Austrian actress (1910–2010)

Eva von Berne (born Genofeva Plentzner von Scharneck, 8 July 1910 – 9 November 2010) was an Austrian film actress.

==Biography==
Eva von Berne was born Genofeva Plentzner von Scharneck in Sarajevo which was then part of the Austro-Hungarian Empire. Her parents were Karl Emil Angelo Plentzner von Scharneck (born 1878), originally from Komárom, and Franziska von Plentzner von Scharneck (née Silber, born 1886), who was born in Salzburg. She had three siblings. After the outbreak of World War I the Pentzner von Scharneck family fled to Vienna.

She was working as a dance instructor and model when she was discovered in Vienna by the Hollywood producer Irving Thalberg who was there on his honeymoon with Norma Shearer.

Convinced she had star potential, Thalberg signed her up for MGM. Considered as a "new Garbo" she was heavily promoted by the studio's publicity department. However, after making her debut in the 1928 silent The Masks of the Devil concerns grew at the studio about her weight and her inability to speak English which was a requirement due to the arrival of sound films. She returned to Europe without making another film in America. In Germany she appeared in four productions and then announced her retirement from films in 1930 at the age of twenty.

In 1930, a PR consultant of MGM made a mistake when he released the information that Eva von Berne died in 1930 at the age of only 20 years because of excessive diet. This was still accepted as fact in the 1980s, and it wasn't until the 2000s that the public became aware that she was still alive. In a 2006 interview with Toni Schieck, von Berne said, "...It was fortunate that the world thought that I died. So I did not have to deal with autograph hunters".

Eva von Berne worked as an executive to display windows in Vienna, and later she fled to Salzburg after the beginning of World War II where she lived with her family.

Von Berne was also successful as a sculptor and had several exhibitions in Austria.

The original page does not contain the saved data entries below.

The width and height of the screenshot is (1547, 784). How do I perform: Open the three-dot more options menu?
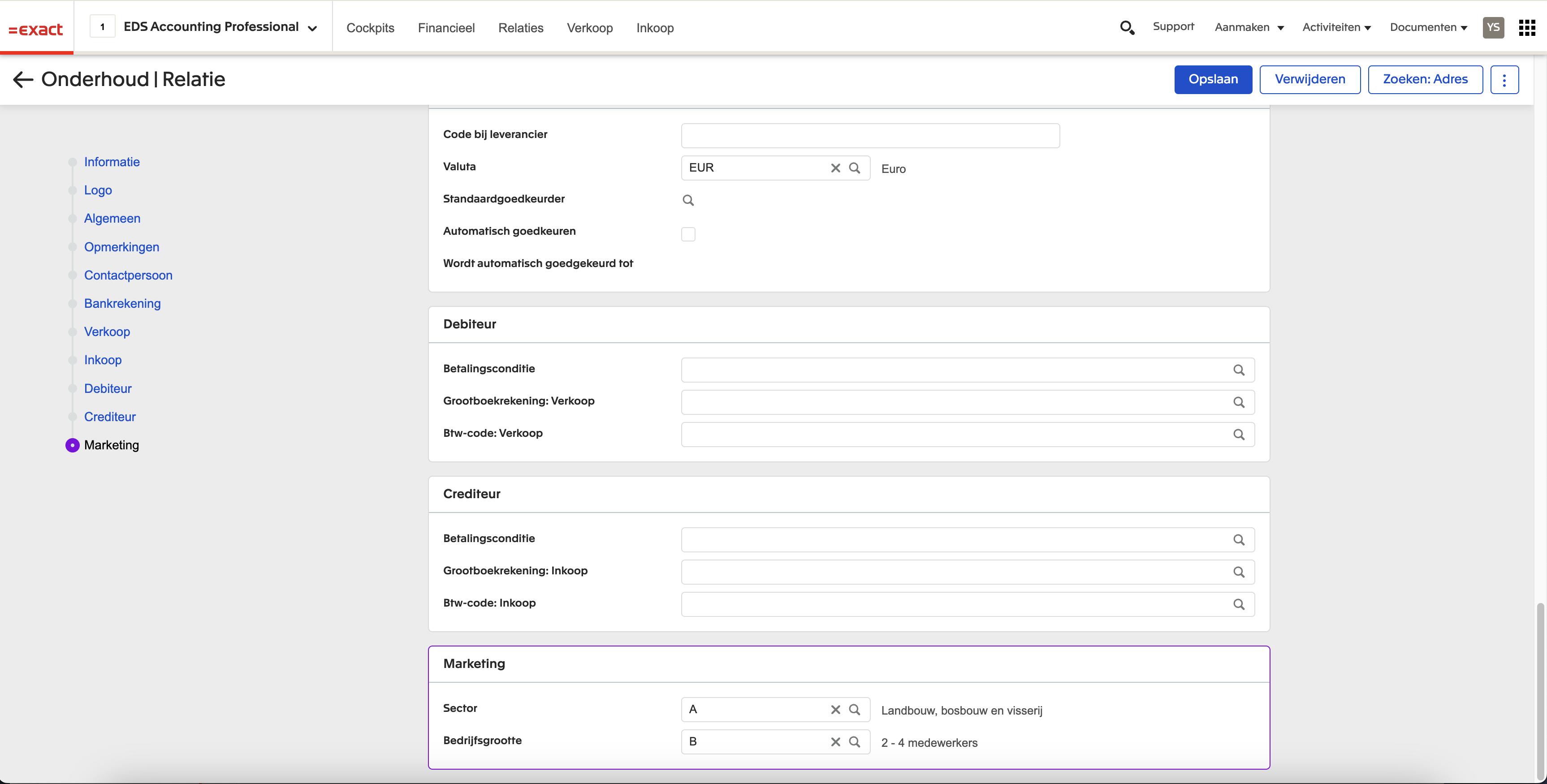[1504, 80]
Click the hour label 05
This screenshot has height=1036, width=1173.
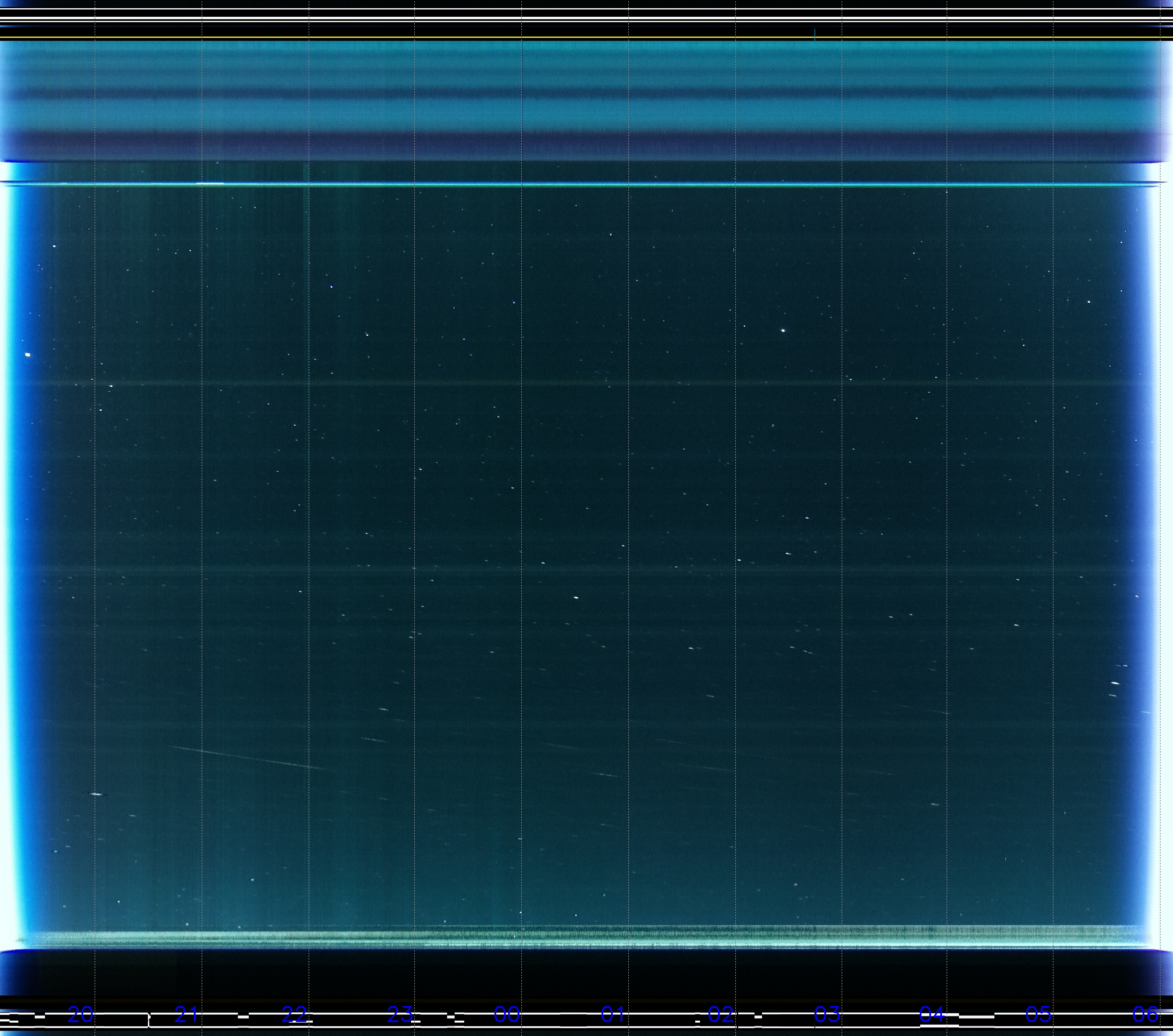pos(1039,1015)
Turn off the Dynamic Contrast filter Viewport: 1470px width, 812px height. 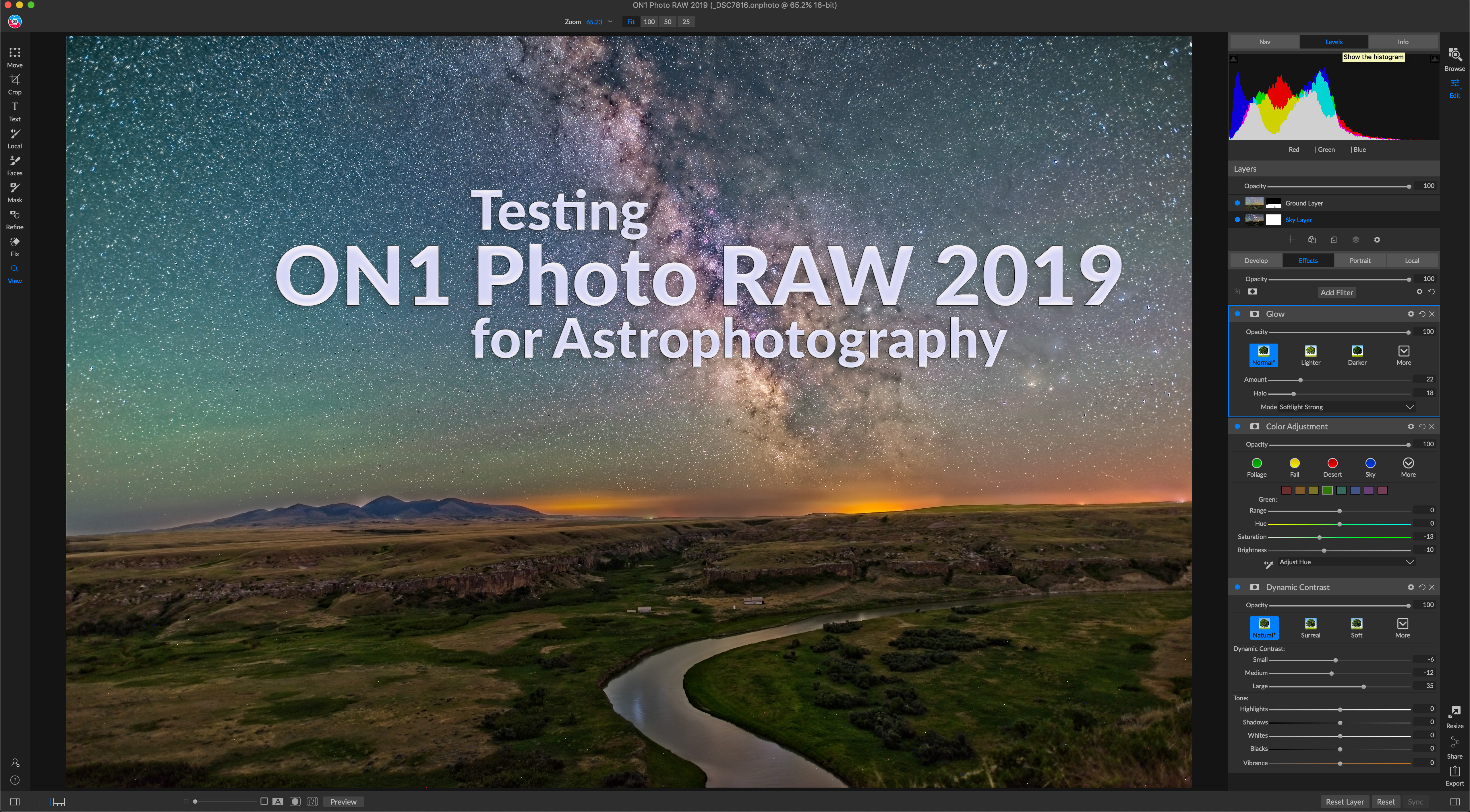pos(1237,587)
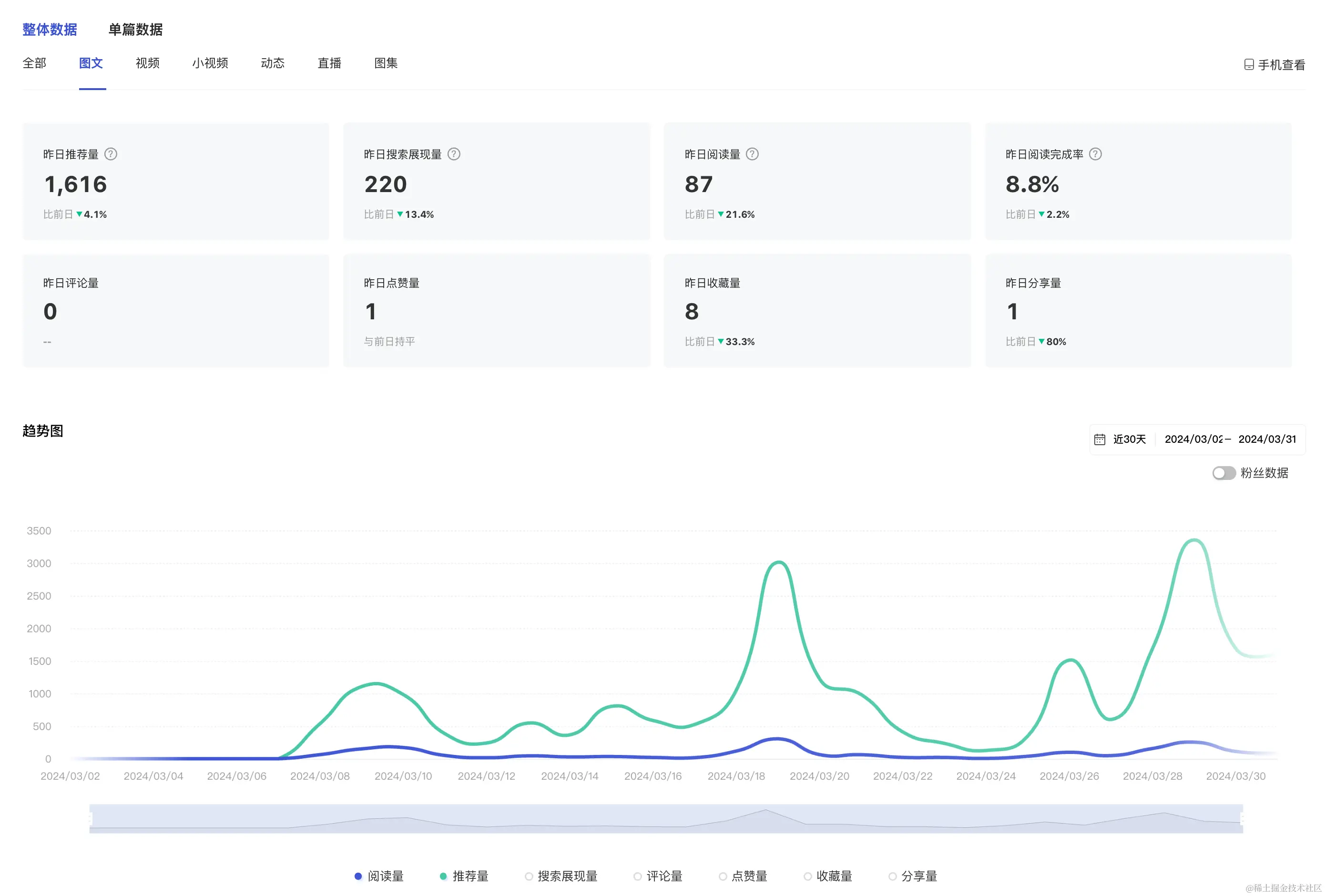The image size is (1325, 896).
Task: Open the 近30天 range dropdown
Action: pos(1129,439)
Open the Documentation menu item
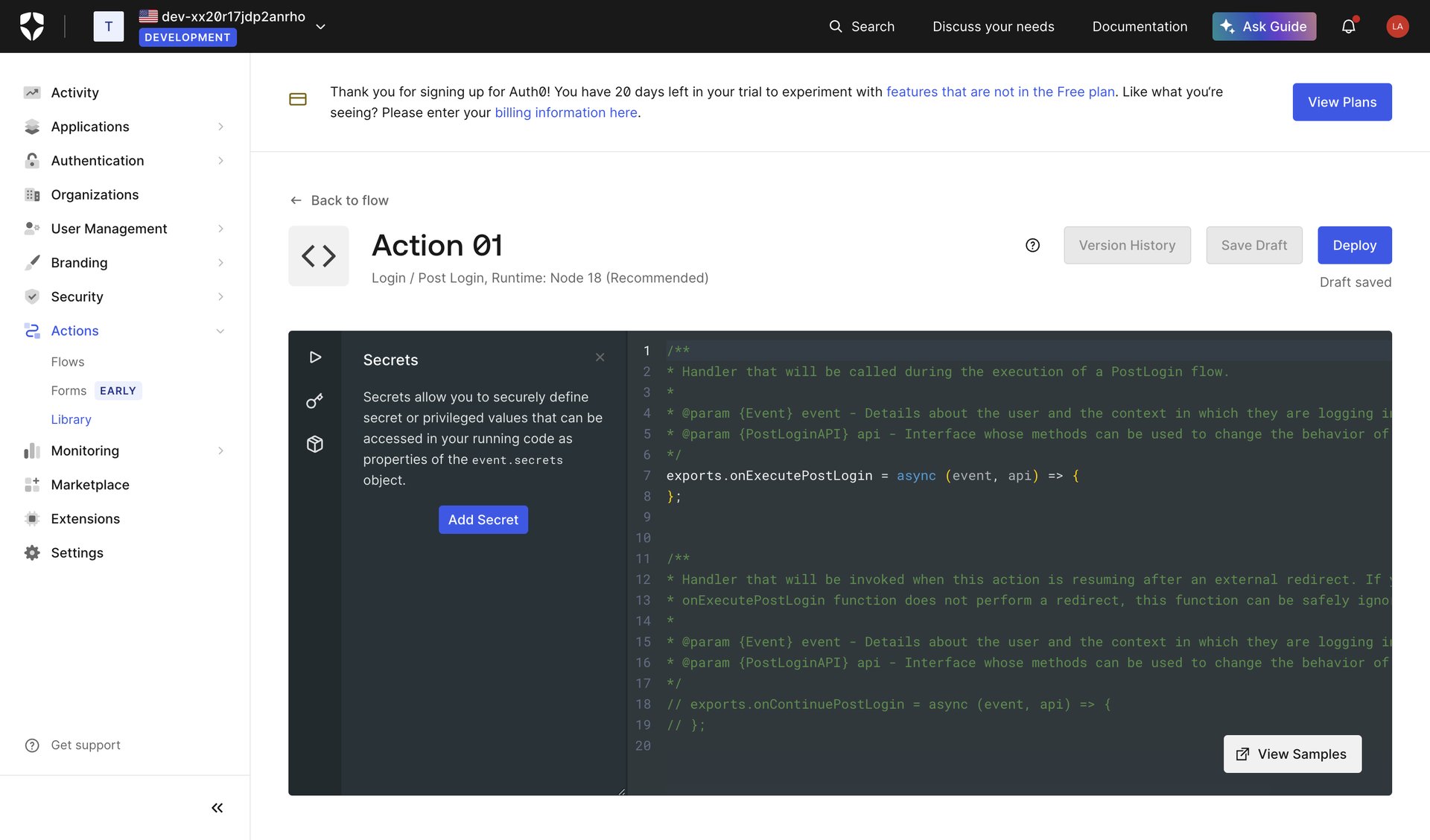 point(1140,26)
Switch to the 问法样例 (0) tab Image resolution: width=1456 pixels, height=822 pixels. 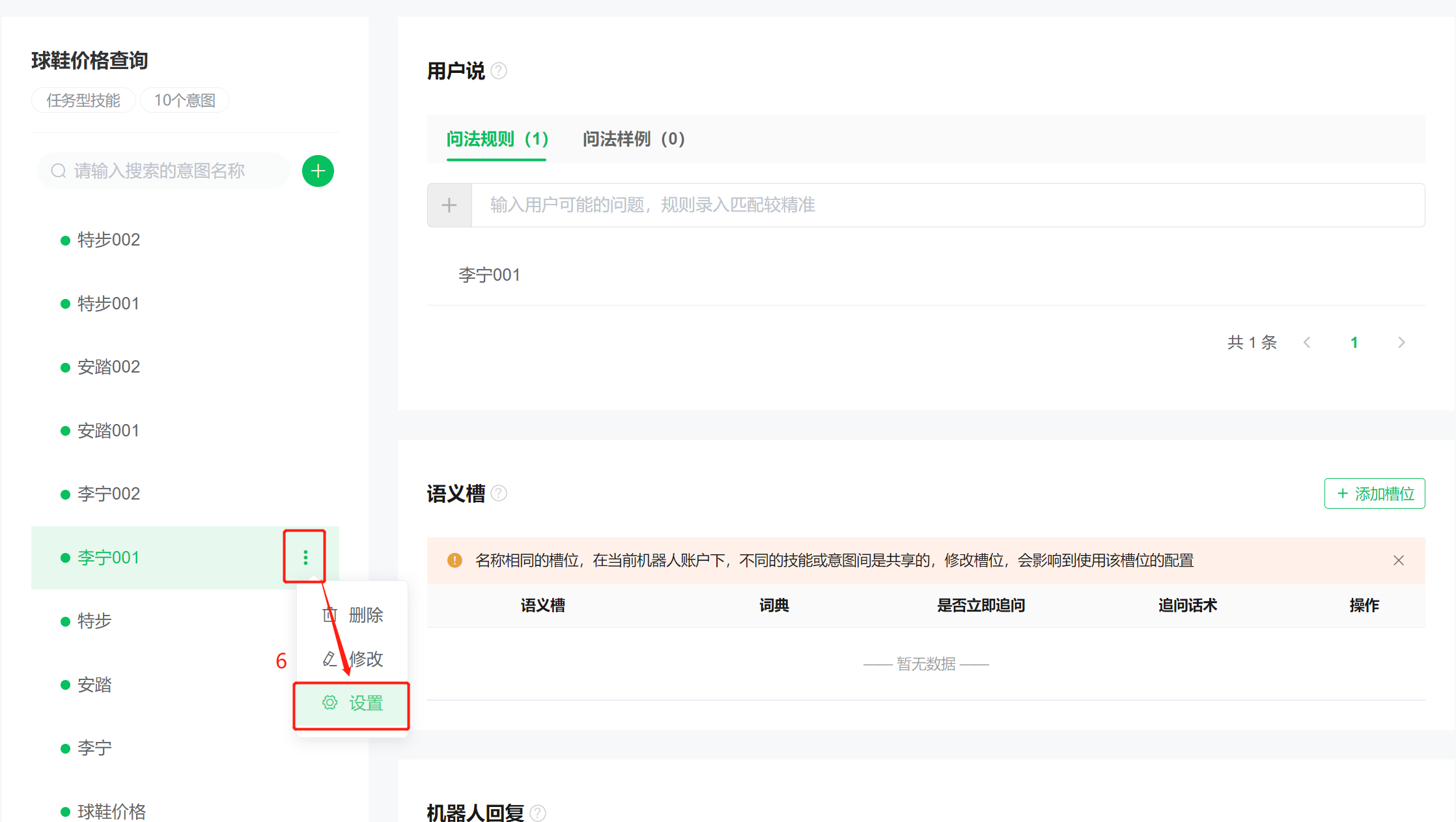[633, 139]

She married Helmut Krauss, a former major in the Austrian army. Von Berne died on November 9, 2010, at the age of 100.

==Filmography==
- The Masks of the Devil (1928) *Lost film
- Somnambul (1929)
- Trust of Thieves (1929)
- Escape to the Foreign Legion (1929)
- The Call of the North (1929)
- Hollywood (1980)

== Bibliography ==
- Bengt Forslund. Victor Sjöström: his life and his work. New York Zoetrope, 1988.